Wir im Westen haben vor dreizehn Jahren die gemäßigten Kräfte eines möglichen Wandels im Stich gelassen. Jetzt sind es plötzlich andere, die Syrien befreit haben. Wenn wir in die Welt schauen, gibt es sicherlich mehrere Staatsführer, die eine Politikerin aus dem Ausland nicht mit Handschlag empfangen würden. Mit denen haben wir trotzdem gesprochen. Wenn wir uns überlegen, dass Politikerinnen im Iran und in anderen Ländern mit Kopftuch erschienen sind – dann fand ich es gut, dass niemand, nicht die Übersetzerin, auch nicht Ministerin Baerbock, im Kopftuch erschienen ist, sondern dass die Delegation hier selbstbewusst und nicht im vorauseilenden Gehorsam aufgetreten ist. Denn Damaskus ist nicht Teheran oder Kabul.
War der Besuch denn richtig aus Ihrer Sicht?
Wir haben alle keine Glaskugel. Wir wissen nicht, wohin sich Syrien entwickelt. Aber ich denke, dass der Besuch der Außenministerin und des französischen Außenministers ein wichtiger Akzent zur richtigen Zeit und auch ohne Handschlag zu rechtfertigen ist.
Was wollten die beiden mit ihrem Besuch erreichen?
Das, was die meisten internationalen Politiker, die jetzt nach Damaskus reisen, auch versuchen. Nämlich Kontakt aufzunehmen, relativ schnell auch diesen Wandel, der gerade in Syrien stattfindet, mit zu beeinflussen. Aber: Ein Syrien, das erneut in Chaos und Gewalt abdriftet, wird kein Syrien sein, in dem man Frauenrechte, Minderheitenrechte, eine zivile Gesellschaft oder Verbesserungen der Regierungsführung erreichen kann. Das heißt, man kann die wirtschaftliche, politische und gesellschaftliche Situation in Syrien nur verbessern, wenn das Land stabil ist. Wir müssen in Phasen denken. Und in der ersten Phase braucht jedes Land in Transition Stabilität als Ausgangsbasis.
Interview Perthes Handschlag Baerbock 18.15
Und wenn diese Phase der Stabilisierung vorbei ist?

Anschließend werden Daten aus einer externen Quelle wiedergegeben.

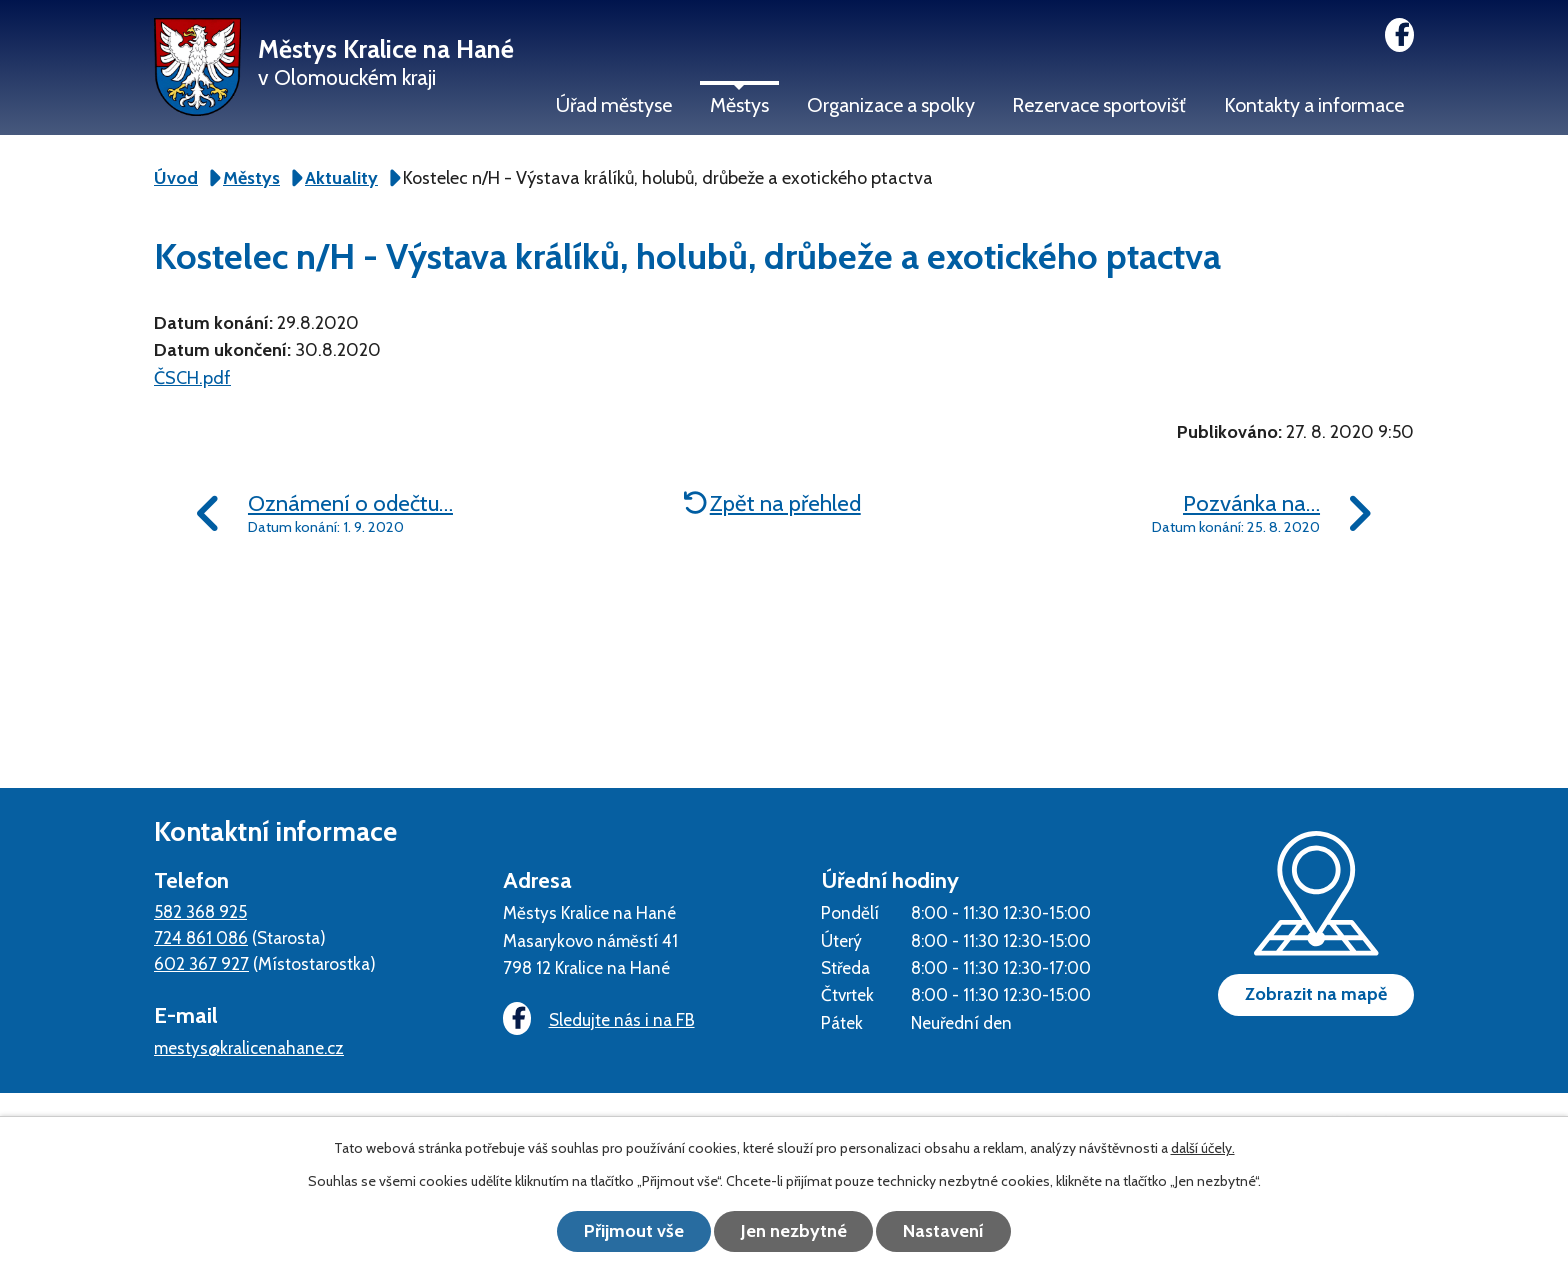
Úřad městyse (614, 105)
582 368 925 (200, 911)
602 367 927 (201, 963)
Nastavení (944, 1231)
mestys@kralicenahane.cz (249, 1047)
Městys (739, 105)
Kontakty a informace (1314, 105)
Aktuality (341, 178)
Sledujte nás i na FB (599, 1019)
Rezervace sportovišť (1099, 105)
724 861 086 (201, 937)
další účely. (1203, 1148)
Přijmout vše (634, 1231)
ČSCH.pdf (192, 378)
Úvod (176, 178)
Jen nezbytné (794, 1231)
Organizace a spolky (891, 105)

Danach müssen Forderungen nach universellen Werten und Menschenrechten sowie einer vom Volk legitimierten Regierung immer lauter werden. Und da spreche ich wirklich nicht nur von ausländischen Akteuren, sondern in erster Linie von Syrern selbst. Auch die, die bei uns wohnen, die jetzt viele Jahre Demokratie und Rechtsstaat erlebt haben. Viele haben mich kontaktiert, sind jetzt zurückgegangen nach Damaskus, um sich dort einzubringen. Jetzt liegt es an den Syrerinnen und Syrern, die Kontroversen vor Ort offen und fair untereinander auszutragen, welche die neue politische Freiheit möglich macht - um genau diese Freiheit jetzt nicht wieder herzugeben.